== Segment start ==

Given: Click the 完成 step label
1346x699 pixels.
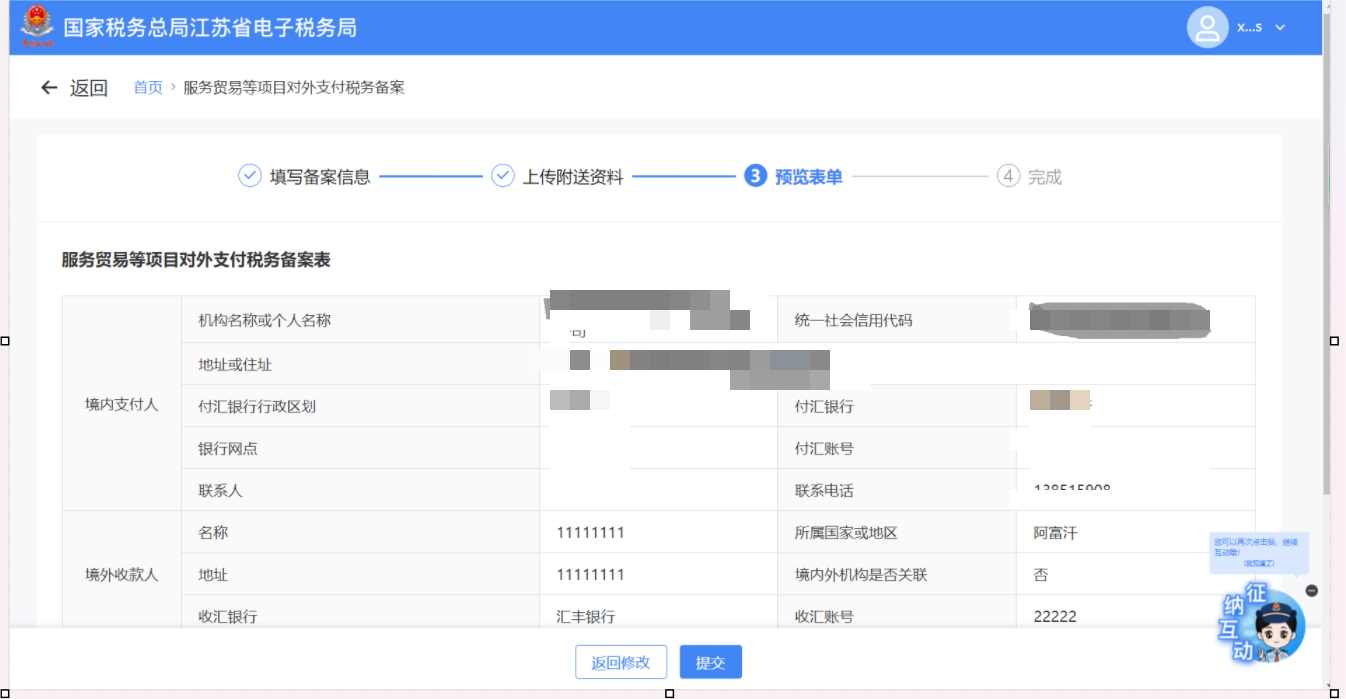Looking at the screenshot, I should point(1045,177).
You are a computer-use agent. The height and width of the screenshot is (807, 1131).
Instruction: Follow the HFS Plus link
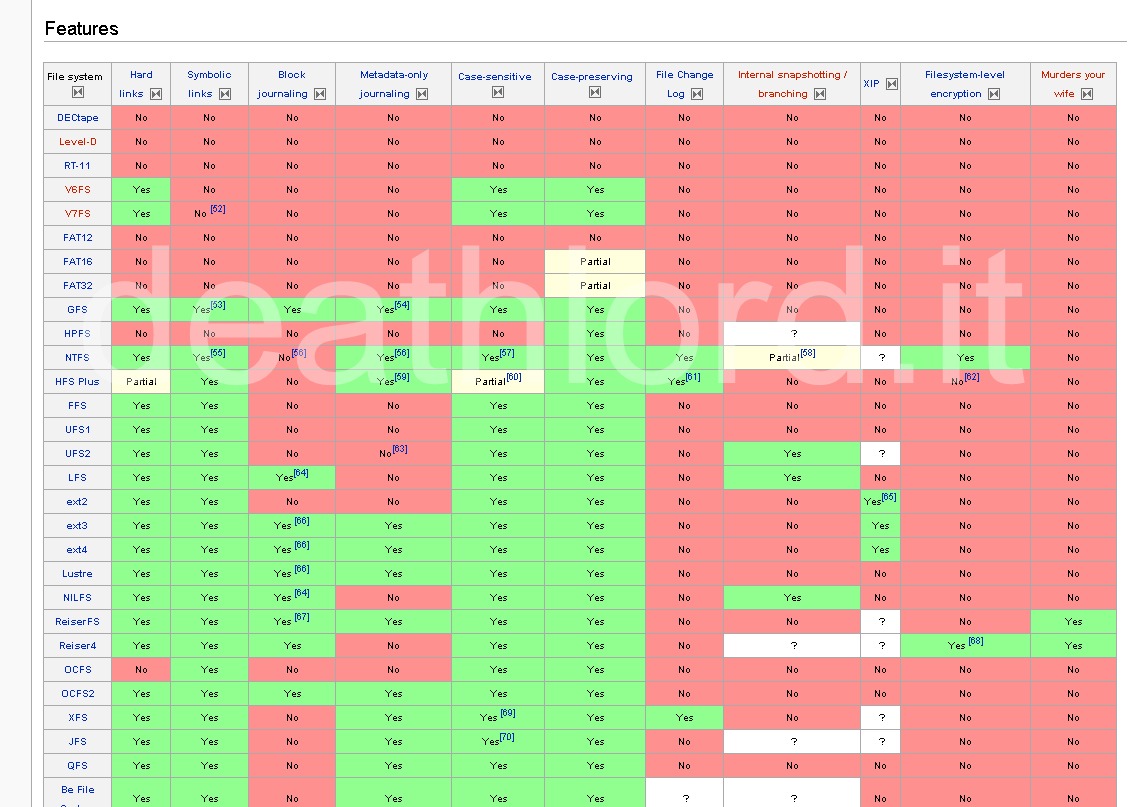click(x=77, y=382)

== Segment end ==

**Work to complete:**
The range to copy runs from the line with "1346x699 pixels." to the last line of the entries, both included; copy it exactly and leave out the pictures.

**Answer for this exercise:**
1346x699 pixels.
Looking at the screenshot, I should point(1045,177).
You are a computer-use agent. The height and width of the screenshot is (807, 1131).
Instruction: Follow the HFS Plus link
click(x=77, y=382)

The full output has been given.